Схожим образом — на соединении интересной конструктивной задачи и неразрешимой этической дилеммы — построены «Ложь» и «Страх». Главная героиня первой, бескомпромиссная ударница Нина, твердо решает никогда не врать. Безумное на 16-м году диктатуры пролетариата решение быстро приводит к тому, что девушка теряет друзей, мужа, положение на заводе, зато оказывается втянута в заговор правой оппозиции. Сегодня не меньше смелых реплик впечатляет попытка писателя ввести в пьесу, целиком построенную вокруг тайных договоренностей (и недоговоренностей!), персонажа, действующего по совершенно другой логике. Комедийно-сатирический сюжет оборачивается почти античного накала трагедией, гротескные, но поначалу обаятельные персонажи — чудовищами, которые произносят примерно следующее:
«Горчакова [главная антагонистка] (стремительно). Зачем?.. Зачем, вместо того чтобы подавлять в себе сомнения, наступать на горло колебаниям и раздумью, ты вытаскиваешь все это наружу? Зачем? Ты бередишь раны у тех, кто еще не излечился. Ты говоришь на запретные темы, и тебя слушают... слушают и молчат. Молчат, но думают! А когда человек думает молча... О-о-о! Кто может знать — о чем он думает!..
Нина. Пусть не молчат, пусть говорят правду!
Горчакова. Массы должны доверять нам, не спрашивая, правда это или нет.
Нина (схватила газету). А зачем тогда пишут „Правда“?
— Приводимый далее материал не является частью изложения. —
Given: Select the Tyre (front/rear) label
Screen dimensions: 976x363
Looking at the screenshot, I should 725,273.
Горчакова. Это историческая традиция...»
«Страх» еще откровеннее — в момент кульминации очередной афиногеновский ученый-правдоруб ломает четвертую стену и обращается фактически в зрительный зал с, возможно, самой поразительной речью в истории советской драматургии:
«...Восемьдесят процентов всех обследованных живут под вечным страхом окрика или потери социальной опоры. Молочница боится конфискации коровы, крестьянин — насильственной коллективизации, советский работник — непрерывных чисток, партийный работник боится обвинений в уклоне, научный работник — обвинений в идеализме, а работник техники — обвинений во вредительстве. Мы живем в эпоху великого страха. Страх заставляет талантливых интеллигентов отрекаться от матерей, подделывать социальное происхождение, пролезать на высокие посты. Да-да, на высоком месте не так страшна опасность разоблачения. Страх ходит за человеком. Человек становится недоверчивым, замкнутым, недобросовестным, неряшливым и беспринципным...
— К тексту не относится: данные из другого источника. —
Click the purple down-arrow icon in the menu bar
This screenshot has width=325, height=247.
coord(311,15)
Уничтожьте страх, уничтожьте все, что рождает страх, — и вы увидите, какой богатой творческой жизнью расцветет страна!»
Напомним, это сделано тем же человеком, что печатал и писал разгромные рецензии, отправлял тексты на правку лично генсеку и в 1937-м скучал по его теплому рукопожатию. Что мы вообще о нем знаем? Что можем о нем утверждать? Вера Инбер вспоминала, что тогда же, в сравнительно комфортабельном переделкинском заключении, он рисовал огромное генеалогическое древо эллинских божеств и перечитывал Еврипида с Софоклом — в его дневнике об этом нет ни слова. «Там, знаете, такой хаос. Как-то на это не обращают внимания. А я хочу внести ясность». О чем еще он умолчал? Не придется ли нам однажды снова его переоткрыть?
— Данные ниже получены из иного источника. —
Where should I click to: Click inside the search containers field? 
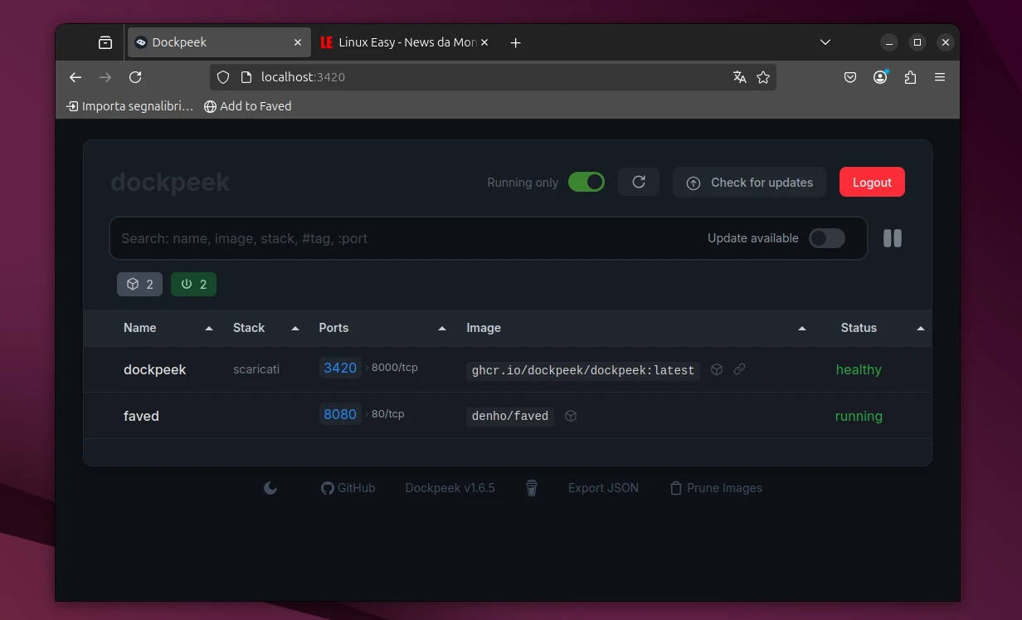tap(332, 238)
И именно своей неясностью и темнотой Афиногенов, как ни странно, может быть для нас сегодня важнее всего — не исключено, что здесь же корни того скромного всплеска интереса к его фигуре, который легко заметить вокруг. Не в биографии штука, и, увы, не в текстах, при всей их изобретательности и отчаянности, — а в том, что эпохи рифмуются и столкновение с Афиногеновым лишний раз напоминает нам, как мало мы по-настоящему знаем о том времени, как неточны и бесполезны все аналогии с современностью. И как безжалостно нас самих через сто лет будут заталкивать в схемы, пытаясь навести порядок в том хаосе, где мы оказались.